This summer, visitors to County Down can relive the elegance of by-gone railway travel as a season of ‘Summer Steam’ steam trains chuffing their way through the picturesque County Down countryside, along nearly two miles of restored track, begins this July.
And over the last thirty years a small group of volunteers in Downpatrick have painstakingly rebuilt two miles of the line as Ireland’s only full-size working heritage railway, running from the town centre out through St. Patrick’s Country to the ruins of the 12th Century Cistercian Inch Abbey, and every weekend visitors will be able to travel back in time to the golden age of trains.
Railway Chairman Robert Gardiner said that Inch Abbey is a popular destination with train passengers.

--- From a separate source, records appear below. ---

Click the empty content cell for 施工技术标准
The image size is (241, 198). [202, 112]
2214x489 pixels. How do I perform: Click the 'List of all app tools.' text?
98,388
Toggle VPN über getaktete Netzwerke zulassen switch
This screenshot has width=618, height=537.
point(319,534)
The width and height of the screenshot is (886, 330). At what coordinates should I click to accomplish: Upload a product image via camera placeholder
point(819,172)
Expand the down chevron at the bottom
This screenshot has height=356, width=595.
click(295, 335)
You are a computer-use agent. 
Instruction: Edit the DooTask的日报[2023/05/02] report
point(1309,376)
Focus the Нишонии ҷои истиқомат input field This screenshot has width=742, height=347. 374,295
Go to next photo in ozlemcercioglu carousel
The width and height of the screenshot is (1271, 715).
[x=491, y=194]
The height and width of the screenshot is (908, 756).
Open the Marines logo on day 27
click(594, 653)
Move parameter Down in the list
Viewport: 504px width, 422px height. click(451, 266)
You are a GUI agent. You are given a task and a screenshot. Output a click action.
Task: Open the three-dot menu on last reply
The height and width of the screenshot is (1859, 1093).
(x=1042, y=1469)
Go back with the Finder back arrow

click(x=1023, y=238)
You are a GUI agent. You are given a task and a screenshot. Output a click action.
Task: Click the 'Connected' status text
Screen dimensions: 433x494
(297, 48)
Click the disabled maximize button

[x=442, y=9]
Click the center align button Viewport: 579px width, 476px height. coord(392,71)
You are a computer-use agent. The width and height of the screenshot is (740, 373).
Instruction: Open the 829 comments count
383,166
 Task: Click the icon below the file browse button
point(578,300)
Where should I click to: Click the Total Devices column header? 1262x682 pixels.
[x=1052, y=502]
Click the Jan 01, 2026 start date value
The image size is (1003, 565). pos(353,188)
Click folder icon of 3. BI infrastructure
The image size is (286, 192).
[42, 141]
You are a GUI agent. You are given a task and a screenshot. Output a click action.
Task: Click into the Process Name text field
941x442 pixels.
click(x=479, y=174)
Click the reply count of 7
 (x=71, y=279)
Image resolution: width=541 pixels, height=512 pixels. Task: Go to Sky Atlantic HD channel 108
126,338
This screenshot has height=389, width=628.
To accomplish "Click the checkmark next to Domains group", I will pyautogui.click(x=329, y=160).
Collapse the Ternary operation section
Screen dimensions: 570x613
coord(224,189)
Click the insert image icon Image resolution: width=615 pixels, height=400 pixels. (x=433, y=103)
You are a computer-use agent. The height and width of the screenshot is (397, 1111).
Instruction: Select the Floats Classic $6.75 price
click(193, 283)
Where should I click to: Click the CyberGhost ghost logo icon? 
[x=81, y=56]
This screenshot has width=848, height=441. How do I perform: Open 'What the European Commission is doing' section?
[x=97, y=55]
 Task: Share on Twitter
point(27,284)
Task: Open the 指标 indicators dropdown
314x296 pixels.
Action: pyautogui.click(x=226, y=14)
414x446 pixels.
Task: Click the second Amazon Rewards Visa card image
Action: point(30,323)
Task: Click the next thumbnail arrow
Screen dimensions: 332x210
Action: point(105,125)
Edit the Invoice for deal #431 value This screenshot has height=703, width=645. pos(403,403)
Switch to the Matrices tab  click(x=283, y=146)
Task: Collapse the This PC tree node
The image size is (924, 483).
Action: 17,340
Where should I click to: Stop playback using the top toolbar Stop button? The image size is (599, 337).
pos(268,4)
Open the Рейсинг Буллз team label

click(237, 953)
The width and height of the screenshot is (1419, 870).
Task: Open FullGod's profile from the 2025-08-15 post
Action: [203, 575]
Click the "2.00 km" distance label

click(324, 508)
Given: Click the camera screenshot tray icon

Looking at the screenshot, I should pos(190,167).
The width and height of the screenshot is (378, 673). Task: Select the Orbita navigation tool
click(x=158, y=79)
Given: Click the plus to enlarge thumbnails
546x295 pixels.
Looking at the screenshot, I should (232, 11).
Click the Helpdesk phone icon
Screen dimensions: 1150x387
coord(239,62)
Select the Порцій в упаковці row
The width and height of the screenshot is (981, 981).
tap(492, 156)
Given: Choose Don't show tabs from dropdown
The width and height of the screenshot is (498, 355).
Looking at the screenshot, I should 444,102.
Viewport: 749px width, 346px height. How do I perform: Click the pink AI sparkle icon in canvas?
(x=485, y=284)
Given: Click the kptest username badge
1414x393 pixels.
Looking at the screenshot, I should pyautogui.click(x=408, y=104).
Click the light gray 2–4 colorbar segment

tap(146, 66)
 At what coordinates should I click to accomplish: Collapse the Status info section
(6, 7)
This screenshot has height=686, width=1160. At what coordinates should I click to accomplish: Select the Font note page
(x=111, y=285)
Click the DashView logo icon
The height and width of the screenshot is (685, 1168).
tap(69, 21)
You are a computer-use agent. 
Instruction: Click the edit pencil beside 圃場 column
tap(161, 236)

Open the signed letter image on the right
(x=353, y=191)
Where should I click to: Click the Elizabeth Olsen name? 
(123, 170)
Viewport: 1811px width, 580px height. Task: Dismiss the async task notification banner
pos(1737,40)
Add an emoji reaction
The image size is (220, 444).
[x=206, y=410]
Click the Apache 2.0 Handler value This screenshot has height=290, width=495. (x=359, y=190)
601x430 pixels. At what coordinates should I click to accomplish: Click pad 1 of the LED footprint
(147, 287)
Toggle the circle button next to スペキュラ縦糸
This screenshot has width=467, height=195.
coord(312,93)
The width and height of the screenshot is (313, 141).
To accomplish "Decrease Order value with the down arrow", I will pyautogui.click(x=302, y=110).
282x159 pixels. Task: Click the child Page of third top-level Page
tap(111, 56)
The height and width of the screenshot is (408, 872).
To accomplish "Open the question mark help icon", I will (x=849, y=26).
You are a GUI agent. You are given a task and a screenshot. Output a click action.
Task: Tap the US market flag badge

“People who have lived in Downpatrick all their lives have travelled on our trains and told us that they were sorry that they’d never been to the Abbey and didn’t realise how beautiful it and this area of the Quoile River was,” he says, “So if the sun’s back out, hop on board and bring a picnic with you and catch one of the later trains back?”
Mr. Gardiner added, “Or if the rainclouds linger, you’re always undercover inside a railway carriage – and hop about our buffet carriage to stop the sarnies getting soggy!”
Hauling the trains will be the “Sugarpuff” engine, or Orenstein & Koppel built steam locomotive No. 1, which used to haul wagons of sugarbeet during her working life for Cómhlucht Siúicre Éireann, the Irish Sugar Company. Her sister locomotive No. 3 is coming back into service this year after a long restoration, so you might get lucky and see her too!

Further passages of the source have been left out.